On the Feedback Reduction of Relay Aided Multiuser Networks using Compressive Sensing
Khalil M. Elkhalil, Mohammed E. Eltayeb, Abla Kammoun, Tareq Y., Al-Naffouri, and Hamid Reza Bahrami

TL;DR
This paper introduces a compressive sensing-based feedback reduction scheme for relay-aided multiuser networks, enabling efficient user identification and CSI estimation with significantly less feedback overhead.
Contribution
It presents a novel compressive sensing approach for user identification and CSI estimation, along with a back-off strategy to improve accuracy in noisy environments.
Findings
Reduces feedback overhead significantly
Achieves near-optimal data rates compared to full feedback schemes
Provides closed-form expressions for SNR and error covariance
Abstract
In this paper, we propose a feedback reduction scheme for full-duplex relay-aided multiuser networks.
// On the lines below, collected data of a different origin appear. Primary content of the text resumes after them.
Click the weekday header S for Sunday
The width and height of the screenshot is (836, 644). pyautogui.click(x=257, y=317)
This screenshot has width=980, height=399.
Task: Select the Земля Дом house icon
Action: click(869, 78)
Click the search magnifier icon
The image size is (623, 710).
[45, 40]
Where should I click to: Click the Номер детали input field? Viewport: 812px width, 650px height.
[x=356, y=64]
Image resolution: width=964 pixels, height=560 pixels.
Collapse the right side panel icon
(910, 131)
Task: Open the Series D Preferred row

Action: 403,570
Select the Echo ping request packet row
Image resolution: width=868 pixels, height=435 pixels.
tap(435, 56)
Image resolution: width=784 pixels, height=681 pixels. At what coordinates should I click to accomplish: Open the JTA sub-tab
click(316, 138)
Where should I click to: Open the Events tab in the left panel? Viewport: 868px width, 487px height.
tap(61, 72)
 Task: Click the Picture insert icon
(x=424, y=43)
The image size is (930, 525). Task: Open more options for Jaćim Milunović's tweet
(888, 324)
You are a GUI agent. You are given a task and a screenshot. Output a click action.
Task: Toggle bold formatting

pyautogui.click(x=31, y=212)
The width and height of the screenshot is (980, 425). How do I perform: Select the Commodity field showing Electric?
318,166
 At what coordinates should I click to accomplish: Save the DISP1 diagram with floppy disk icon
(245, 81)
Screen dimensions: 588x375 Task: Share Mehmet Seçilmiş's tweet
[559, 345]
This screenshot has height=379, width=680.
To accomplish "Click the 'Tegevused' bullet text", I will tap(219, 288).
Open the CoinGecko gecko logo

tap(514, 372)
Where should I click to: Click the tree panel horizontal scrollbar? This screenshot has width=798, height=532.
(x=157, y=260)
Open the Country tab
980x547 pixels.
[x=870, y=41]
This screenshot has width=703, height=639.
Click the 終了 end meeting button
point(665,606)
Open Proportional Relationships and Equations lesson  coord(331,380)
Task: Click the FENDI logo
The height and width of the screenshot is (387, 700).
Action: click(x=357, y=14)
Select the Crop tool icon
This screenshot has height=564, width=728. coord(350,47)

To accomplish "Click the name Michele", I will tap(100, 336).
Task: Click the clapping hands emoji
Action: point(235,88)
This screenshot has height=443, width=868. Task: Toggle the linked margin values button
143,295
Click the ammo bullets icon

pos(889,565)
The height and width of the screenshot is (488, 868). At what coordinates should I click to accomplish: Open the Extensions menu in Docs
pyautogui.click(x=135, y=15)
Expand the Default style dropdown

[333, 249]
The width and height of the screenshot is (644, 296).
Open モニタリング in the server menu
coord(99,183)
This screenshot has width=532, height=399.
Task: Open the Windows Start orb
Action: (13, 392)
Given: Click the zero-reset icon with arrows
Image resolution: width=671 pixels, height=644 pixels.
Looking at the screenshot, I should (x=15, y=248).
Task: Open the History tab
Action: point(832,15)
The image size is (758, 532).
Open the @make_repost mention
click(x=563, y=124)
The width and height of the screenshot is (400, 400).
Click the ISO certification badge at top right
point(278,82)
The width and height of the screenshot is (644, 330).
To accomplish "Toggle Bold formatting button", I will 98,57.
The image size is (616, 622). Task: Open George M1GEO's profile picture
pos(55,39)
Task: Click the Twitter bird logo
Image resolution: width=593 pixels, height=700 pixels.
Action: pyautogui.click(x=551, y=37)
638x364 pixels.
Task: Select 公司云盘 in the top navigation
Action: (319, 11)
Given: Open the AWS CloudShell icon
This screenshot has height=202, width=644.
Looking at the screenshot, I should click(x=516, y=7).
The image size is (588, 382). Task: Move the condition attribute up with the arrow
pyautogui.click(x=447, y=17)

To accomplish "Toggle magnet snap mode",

The proposed scheme permits the base station (BS) to obtain channel state information (CSI) from a subset of strong users under substantially reduced feedback overhead. More specifically, we cast the problem of user identification and CSI estimation as a block sparse signal recovery problem in compressive sensing (CS). Using existing CS block recovery algorithms, we first obtain the identity of the strong users and then estimate their CSI using the best linear unbiased estimator (BLUE). To minimize the effect of noise on the estimated CSI, we introduce a back-off strategy that optimally backs-off on the noisy estimated CSI and derive the error covariance matrix of the post-detection noise. In addition to this, we provide exact closed form expressions for the average maximum equivalent…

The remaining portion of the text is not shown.